Hey no post since april 15? wow! so what about the big drop from 32 to 22 and now at 24? anyone? I'm posting for the heard on the street colum from the wall st journal
The Wall Street Journal Interactive Edition -- July 21, 1998 Analysts Favor Small Retailers More Than the Bigger Names By ROBERT BERNER Staff Reporter of THE WALL STREET JOURNAL
The big names of retailing -- Wal-Mart Stores, Federated Department Stores, Sears and Gap -- have scored impressive stock-price gains this year in a robust environment for consumer spending.
But those aren't the ones on the buy lists of some of the best retailing-stock pickers as measured by the Wall Street Journal annual All-Star Analysts Survey. Many of their current favorites are hardly household names.
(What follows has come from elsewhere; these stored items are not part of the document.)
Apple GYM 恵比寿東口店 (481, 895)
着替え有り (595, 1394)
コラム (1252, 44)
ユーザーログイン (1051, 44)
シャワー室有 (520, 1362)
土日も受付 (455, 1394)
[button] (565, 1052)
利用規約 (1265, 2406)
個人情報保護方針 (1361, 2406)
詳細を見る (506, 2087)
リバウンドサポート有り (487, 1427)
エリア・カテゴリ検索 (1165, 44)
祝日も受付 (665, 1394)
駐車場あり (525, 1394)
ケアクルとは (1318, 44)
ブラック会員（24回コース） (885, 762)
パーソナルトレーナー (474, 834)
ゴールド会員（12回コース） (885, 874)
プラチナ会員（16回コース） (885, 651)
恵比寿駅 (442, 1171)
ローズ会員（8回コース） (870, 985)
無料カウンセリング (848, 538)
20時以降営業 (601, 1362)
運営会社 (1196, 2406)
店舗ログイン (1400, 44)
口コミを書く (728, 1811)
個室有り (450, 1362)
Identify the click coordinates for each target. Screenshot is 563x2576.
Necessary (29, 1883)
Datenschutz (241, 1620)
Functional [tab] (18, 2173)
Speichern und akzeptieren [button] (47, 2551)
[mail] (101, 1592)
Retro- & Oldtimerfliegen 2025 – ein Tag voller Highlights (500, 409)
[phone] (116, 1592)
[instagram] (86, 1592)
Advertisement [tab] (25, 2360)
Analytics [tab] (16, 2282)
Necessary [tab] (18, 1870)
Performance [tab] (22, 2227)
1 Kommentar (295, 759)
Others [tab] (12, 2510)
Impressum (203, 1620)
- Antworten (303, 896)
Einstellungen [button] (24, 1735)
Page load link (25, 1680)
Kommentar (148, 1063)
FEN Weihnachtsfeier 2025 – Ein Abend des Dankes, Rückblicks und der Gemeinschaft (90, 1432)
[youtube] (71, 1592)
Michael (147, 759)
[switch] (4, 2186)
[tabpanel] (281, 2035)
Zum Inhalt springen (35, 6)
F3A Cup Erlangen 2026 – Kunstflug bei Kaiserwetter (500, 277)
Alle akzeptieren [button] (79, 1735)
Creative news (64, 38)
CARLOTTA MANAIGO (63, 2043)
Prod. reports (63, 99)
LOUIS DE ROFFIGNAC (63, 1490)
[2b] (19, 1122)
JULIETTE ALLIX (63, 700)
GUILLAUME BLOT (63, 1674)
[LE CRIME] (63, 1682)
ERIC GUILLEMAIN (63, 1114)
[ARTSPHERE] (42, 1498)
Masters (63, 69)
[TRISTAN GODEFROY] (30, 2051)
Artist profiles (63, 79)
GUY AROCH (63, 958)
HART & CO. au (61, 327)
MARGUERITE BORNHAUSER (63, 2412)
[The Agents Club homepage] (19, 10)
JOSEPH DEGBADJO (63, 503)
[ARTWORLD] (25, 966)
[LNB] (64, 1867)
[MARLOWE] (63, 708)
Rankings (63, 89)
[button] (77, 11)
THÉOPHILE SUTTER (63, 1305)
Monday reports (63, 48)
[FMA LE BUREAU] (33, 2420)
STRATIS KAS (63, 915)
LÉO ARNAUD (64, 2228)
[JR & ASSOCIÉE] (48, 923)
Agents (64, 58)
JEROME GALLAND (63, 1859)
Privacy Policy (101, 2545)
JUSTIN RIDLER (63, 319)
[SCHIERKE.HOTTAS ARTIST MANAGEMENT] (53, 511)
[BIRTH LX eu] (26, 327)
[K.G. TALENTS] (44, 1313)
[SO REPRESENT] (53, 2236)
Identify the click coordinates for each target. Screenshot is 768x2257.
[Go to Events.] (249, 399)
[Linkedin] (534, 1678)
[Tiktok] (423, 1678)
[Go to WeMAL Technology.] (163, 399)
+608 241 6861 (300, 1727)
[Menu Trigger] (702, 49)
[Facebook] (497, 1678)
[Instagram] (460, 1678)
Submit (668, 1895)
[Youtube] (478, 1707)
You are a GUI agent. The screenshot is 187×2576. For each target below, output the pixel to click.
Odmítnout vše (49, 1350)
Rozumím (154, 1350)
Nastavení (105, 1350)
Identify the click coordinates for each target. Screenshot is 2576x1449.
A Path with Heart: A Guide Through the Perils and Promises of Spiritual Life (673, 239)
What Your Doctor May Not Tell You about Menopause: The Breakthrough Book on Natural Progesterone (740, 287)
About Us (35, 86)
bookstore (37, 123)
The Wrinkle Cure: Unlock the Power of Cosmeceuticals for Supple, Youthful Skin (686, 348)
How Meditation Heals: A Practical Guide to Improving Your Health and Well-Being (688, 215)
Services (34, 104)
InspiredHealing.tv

Asked to name the stocks they felt would be the best performers over the next 12 months, the three top retailing analysts cited less well-known companies catering to the discount market or narrower niches, from Dollar General to AutoZone to Zale jewelers and Party City.
Craig Weichmann of Morgan Keegan, the No. 1 retail-stock picker in the Journal tally last year, is betting on three retailers whose shares have pulled back -- Party City, Proffitt's and Consolidated Stores -- and a retailer that is just being discovered by investors, AutoZone.
Party City is the leading player in the party-supplies business, with such offerings as paper plates, Halloween costumes and other party goods. Its shares plummeted 16% on July 9, when it disclosed it had slightly fallen off its aggressive store-opening plan. Still, sales at stores open at least a year were up handsomely.
"None of the fundamentals of the business has changed," he says. He adds that at a multiple of 23 times this year's earnings, which are expected to be up 35% from last year, Party City stock is a bargain at 21 15/16.